» **What to do**: Could you transcribe every record below exactly, leaving out the pictures?
Data for analysis Start Marker
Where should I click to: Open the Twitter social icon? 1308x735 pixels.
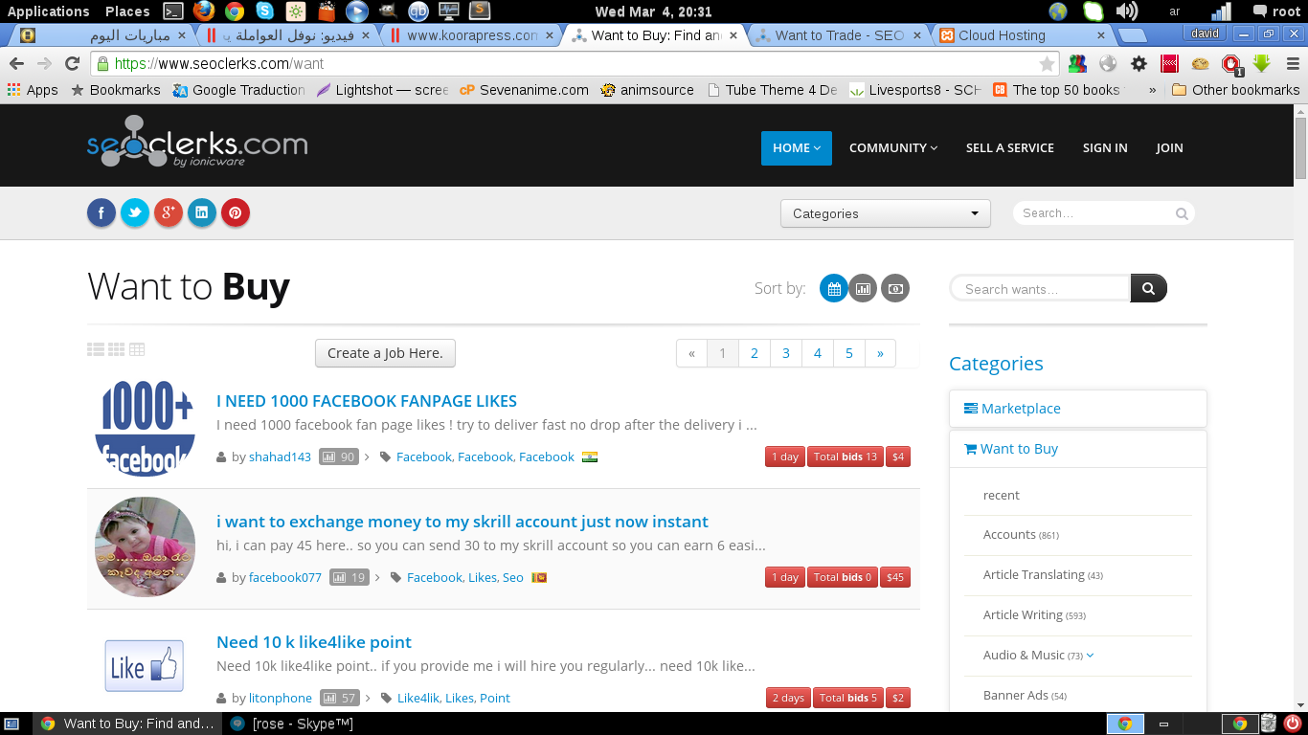pyautogui.click(x=135, y=212)
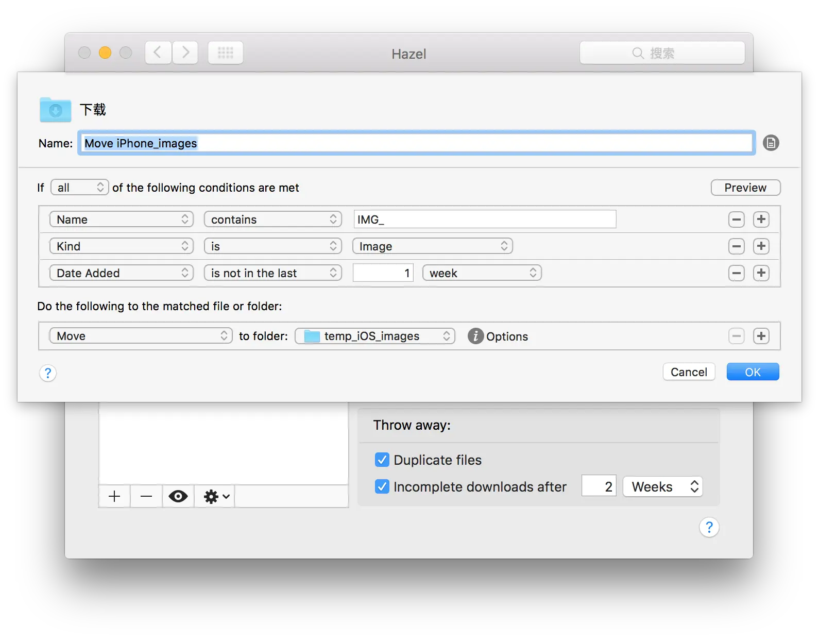Choose destination folder temp_iOS_images dropdown
This screenshot has width=819, height=641.
(375, 336)
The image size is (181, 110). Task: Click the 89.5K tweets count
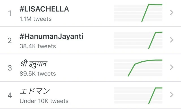coord(38,74)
Data for analysis End Marker
» **Written solution**:
Where should I click to: Open the Twitter social icon? 1308x735 pixels.
pyautogui.click(x=135, y=212)
Choose destination folder temp_iOS_images dropdown
This screenshot has width=819, height=641.
(375, 336)
The image size is (181, 110). Task: Click the 89.5K tweets count
coord(38,74)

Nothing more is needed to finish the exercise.